» Work request:
Set down, character for character, everything in the records below from the line holding "You are a computer-use" down to the line holding "Sort by Latest Occurrence column arrow", and no other line.

» Supplied material:
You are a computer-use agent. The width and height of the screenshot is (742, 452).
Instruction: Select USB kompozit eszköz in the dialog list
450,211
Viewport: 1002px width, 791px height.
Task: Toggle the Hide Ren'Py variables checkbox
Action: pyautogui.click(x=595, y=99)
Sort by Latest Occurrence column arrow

--

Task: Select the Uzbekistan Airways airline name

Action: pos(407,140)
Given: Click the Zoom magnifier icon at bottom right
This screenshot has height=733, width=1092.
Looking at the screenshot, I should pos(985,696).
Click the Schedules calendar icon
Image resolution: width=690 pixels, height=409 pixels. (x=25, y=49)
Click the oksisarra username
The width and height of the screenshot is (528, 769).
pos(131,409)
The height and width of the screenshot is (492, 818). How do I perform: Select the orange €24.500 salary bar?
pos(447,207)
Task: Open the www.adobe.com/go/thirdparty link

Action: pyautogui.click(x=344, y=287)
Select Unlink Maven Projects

---

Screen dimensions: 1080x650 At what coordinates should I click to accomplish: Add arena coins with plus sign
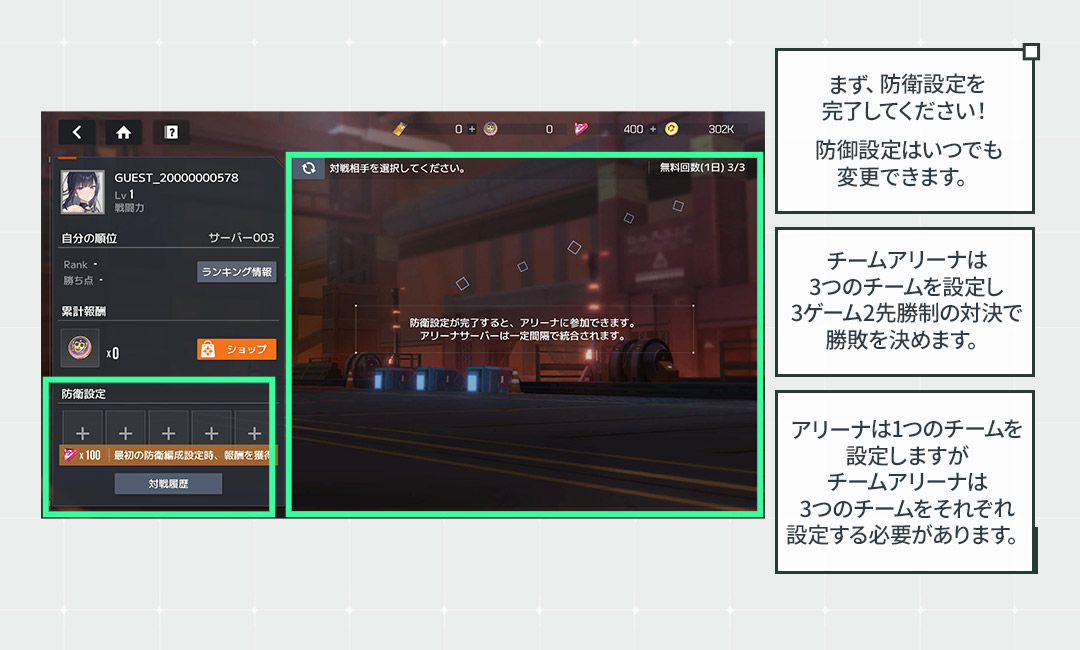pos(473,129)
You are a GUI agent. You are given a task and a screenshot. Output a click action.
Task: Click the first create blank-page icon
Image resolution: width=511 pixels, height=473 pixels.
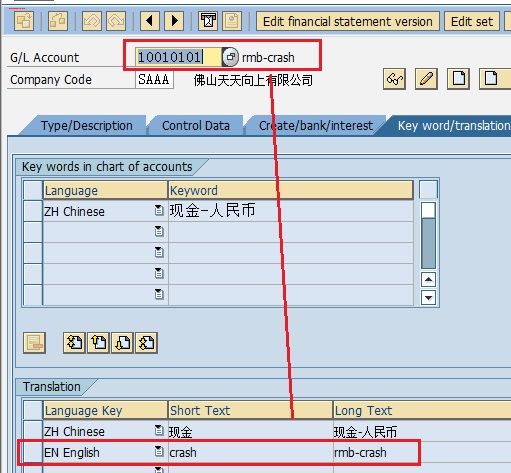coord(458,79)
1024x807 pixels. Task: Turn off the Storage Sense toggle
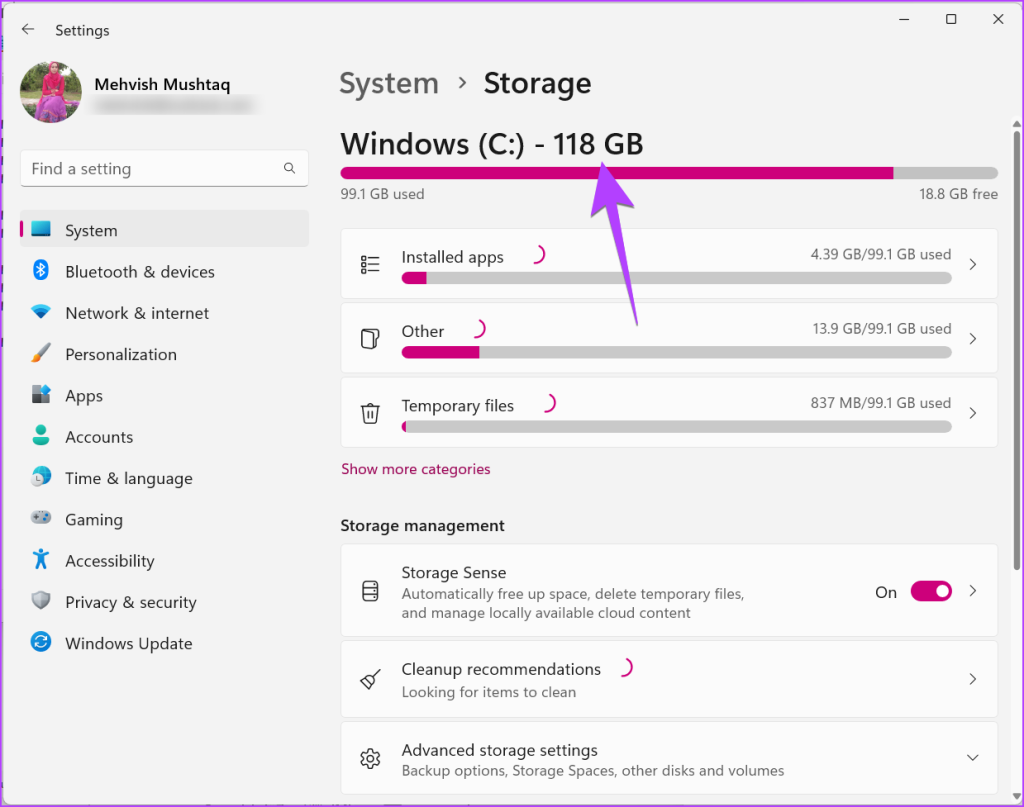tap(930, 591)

» Exercise response:
You are a computer-use agent. The width and height of the screenshot is (742, 452).
Instruction: Select USB kompozit eszköz in the dialog list
450,211
Viewport: 1002px width, 791px height.
Task: Toggle the Hide Ren'Py variables checkbox
Action: pyautogui.click(x=595, y=99)
Sort by Latest Occurrence column arrow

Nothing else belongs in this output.